How many lines in the material below include the string "Expand"? Answer with the number only.

============

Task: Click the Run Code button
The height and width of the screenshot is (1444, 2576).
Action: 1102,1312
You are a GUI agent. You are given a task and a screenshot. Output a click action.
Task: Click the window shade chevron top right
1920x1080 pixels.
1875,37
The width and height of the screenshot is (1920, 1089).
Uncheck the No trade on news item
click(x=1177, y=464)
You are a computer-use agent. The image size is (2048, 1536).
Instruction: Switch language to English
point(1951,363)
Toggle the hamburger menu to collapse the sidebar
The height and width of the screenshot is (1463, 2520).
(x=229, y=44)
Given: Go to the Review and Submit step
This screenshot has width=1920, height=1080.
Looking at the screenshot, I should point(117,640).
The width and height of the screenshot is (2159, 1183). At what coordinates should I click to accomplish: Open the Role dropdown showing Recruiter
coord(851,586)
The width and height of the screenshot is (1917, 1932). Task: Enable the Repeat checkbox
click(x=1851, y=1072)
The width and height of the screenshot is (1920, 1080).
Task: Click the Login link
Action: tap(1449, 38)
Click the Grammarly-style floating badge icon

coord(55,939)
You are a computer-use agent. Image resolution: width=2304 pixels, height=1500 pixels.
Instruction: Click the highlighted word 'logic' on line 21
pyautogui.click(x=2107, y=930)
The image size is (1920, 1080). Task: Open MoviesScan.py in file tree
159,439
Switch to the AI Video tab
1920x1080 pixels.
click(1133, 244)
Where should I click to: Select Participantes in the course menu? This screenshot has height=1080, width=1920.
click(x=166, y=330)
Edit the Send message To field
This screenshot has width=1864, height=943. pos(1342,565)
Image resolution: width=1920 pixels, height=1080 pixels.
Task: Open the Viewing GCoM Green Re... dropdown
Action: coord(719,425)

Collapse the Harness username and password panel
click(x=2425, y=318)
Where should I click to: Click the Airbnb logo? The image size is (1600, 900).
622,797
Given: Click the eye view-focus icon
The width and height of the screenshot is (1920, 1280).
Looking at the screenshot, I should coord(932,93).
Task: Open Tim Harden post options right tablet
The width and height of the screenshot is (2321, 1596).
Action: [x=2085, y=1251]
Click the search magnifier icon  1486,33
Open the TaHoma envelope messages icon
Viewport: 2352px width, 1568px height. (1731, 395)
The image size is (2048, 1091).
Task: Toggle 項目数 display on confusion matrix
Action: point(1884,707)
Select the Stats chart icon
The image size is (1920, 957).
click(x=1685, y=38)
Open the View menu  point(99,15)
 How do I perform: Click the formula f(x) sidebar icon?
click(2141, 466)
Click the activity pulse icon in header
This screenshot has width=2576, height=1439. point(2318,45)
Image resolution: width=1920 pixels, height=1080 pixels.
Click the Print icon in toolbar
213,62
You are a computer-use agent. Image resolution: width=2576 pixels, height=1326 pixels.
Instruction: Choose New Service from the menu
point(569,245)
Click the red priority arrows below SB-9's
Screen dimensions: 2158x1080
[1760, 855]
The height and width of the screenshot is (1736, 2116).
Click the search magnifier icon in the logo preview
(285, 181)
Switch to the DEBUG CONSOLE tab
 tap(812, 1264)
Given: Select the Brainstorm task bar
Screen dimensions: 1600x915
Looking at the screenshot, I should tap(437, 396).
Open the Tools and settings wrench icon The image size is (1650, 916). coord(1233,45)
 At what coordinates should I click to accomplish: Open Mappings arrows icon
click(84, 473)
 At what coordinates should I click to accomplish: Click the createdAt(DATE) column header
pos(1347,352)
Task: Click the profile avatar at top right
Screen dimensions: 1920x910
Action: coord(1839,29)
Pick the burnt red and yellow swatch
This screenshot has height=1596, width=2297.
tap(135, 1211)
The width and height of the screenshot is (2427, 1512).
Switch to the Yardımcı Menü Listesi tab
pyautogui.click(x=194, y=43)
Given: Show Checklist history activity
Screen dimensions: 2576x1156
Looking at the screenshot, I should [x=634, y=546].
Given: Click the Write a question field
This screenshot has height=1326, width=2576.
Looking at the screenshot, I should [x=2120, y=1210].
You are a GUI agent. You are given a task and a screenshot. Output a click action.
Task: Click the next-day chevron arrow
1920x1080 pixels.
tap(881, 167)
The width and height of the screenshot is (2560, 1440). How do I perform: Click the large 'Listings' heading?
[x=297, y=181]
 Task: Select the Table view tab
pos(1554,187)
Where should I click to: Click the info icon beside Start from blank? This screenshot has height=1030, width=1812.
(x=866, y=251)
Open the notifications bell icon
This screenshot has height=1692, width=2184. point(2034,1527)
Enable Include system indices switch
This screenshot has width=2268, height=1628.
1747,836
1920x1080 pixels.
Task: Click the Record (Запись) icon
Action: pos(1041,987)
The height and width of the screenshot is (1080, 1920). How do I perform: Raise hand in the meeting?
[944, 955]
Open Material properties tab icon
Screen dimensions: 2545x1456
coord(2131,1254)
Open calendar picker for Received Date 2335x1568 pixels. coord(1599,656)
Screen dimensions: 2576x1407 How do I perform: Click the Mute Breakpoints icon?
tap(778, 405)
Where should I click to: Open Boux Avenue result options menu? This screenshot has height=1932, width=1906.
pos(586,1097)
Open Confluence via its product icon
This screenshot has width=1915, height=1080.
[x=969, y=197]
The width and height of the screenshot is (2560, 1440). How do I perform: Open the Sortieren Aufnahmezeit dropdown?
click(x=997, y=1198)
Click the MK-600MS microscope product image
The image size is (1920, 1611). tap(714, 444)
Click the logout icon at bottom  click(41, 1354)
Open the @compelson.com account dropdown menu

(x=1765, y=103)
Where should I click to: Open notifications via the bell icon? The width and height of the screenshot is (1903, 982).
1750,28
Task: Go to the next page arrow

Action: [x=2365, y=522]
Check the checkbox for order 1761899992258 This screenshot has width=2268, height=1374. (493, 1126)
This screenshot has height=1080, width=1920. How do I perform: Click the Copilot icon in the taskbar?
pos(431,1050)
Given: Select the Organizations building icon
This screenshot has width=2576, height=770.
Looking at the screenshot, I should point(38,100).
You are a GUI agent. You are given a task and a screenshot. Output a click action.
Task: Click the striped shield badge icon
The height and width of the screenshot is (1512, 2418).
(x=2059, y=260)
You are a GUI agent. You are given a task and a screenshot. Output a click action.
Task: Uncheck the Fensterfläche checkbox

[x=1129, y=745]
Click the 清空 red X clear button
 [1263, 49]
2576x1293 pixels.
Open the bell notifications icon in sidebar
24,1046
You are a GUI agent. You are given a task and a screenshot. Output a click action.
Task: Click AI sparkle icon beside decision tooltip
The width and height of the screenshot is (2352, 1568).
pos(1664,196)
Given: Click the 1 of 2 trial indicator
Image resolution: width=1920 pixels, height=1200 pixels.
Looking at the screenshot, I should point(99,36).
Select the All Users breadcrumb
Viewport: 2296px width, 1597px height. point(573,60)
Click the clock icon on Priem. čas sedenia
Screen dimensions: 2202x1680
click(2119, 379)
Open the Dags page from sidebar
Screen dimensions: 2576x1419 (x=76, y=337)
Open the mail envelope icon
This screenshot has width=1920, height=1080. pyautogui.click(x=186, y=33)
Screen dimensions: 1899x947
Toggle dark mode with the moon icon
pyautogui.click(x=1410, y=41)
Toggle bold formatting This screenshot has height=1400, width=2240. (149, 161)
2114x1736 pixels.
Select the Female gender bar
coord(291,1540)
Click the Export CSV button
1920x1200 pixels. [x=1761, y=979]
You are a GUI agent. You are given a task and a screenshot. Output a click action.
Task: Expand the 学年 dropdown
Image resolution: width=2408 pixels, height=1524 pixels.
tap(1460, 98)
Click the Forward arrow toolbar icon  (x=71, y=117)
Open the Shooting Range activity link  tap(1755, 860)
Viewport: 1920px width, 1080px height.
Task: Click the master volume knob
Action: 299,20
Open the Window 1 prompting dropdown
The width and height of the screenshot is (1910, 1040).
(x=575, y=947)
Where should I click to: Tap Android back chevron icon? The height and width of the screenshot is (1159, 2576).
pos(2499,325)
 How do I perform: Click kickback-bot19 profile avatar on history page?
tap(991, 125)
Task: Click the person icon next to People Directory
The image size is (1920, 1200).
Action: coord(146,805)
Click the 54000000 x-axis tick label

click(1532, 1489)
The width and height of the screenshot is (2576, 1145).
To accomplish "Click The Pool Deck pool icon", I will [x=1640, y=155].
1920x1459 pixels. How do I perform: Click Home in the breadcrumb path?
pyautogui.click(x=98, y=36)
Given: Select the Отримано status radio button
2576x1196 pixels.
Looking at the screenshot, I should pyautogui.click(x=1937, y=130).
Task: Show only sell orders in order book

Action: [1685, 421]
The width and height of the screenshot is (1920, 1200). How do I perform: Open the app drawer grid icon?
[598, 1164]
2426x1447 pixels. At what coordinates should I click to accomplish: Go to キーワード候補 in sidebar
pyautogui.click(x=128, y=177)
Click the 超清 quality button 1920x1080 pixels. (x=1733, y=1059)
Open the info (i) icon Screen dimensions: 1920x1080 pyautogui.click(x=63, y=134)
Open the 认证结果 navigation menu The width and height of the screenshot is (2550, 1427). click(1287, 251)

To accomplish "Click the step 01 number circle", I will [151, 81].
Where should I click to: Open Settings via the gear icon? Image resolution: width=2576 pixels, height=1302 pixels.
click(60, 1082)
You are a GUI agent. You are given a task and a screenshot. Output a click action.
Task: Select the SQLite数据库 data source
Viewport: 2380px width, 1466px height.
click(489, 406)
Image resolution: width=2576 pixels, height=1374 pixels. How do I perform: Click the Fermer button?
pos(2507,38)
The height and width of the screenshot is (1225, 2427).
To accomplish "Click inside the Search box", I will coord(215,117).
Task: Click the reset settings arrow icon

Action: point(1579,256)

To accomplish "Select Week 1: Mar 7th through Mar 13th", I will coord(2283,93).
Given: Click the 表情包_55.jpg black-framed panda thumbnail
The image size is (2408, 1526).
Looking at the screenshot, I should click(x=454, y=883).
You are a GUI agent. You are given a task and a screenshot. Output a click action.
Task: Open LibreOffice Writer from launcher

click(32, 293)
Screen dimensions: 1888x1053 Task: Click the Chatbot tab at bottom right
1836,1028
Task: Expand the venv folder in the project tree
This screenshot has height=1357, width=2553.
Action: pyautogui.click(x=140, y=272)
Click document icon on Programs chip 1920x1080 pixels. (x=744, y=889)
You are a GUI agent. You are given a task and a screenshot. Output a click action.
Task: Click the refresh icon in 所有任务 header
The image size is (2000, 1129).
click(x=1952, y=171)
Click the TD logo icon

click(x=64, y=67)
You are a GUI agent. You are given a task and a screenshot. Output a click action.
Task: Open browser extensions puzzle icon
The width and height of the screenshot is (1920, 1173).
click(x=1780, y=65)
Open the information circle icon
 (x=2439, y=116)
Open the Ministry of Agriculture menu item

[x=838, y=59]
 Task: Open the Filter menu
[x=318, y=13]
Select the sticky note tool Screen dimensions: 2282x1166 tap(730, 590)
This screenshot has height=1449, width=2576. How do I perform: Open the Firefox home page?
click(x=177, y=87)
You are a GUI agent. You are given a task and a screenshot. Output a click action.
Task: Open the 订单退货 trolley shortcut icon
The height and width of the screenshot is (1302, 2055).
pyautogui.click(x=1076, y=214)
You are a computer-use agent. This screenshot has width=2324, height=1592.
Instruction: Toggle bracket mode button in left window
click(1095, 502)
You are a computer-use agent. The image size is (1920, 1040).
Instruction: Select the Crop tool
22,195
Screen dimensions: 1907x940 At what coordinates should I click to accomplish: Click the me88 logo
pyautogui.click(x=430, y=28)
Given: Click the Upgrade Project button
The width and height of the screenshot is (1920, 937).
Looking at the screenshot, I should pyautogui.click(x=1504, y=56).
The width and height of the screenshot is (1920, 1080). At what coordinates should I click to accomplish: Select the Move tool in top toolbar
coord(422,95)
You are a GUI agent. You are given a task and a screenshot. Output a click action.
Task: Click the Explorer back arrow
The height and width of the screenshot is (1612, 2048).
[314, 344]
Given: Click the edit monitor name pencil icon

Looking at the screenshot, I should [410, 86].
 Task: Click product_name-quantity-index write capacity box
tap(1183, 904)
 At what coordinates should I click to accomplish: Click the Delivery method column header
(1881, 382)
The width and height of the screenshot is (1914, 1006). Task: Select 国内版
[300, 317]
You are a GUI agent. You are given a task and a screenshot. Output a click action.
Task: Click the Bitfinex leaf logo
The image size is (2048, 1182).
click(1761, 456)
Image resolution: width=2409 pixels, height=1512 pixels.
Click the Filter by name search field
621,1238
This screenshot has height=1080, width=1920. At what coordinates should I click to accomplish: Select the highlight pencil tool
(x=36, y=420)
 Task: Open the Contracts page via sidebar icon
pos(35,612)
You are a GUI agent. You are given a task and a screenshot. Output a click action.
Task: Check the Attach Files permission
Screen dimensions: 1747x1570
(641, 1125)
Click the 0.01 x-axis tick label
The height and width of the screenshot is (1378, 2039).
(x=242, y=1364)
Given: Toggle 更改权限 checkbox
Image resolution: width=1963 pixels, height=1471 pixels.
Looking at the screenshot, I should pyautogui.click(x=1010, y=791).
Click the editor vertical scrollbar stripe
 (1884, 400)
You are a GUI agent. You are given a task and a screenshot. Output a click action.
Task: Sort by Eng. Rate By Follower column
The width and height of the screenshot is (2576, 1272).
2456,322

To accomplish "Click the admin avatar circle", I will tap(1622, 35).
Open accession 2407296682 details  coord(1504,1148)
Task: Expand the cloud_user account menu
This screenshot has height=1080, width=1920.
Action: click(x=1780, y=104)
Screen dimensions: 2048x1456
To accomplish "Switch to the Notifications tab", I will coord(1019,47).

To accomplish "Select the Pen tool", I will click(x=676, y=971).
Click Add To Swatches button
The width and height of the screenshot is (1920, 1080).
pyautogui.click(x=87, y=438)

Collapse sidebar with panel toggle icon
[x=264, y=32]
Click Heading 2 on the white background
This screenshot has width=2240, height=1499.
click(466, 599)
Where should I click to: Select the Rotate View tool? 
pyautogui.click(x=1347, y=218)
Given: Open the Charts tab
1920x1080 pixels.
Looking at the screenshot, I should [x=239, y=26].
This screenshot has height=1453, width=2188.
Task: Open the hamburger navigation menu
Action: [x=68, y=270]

============

[RESPONSE]
3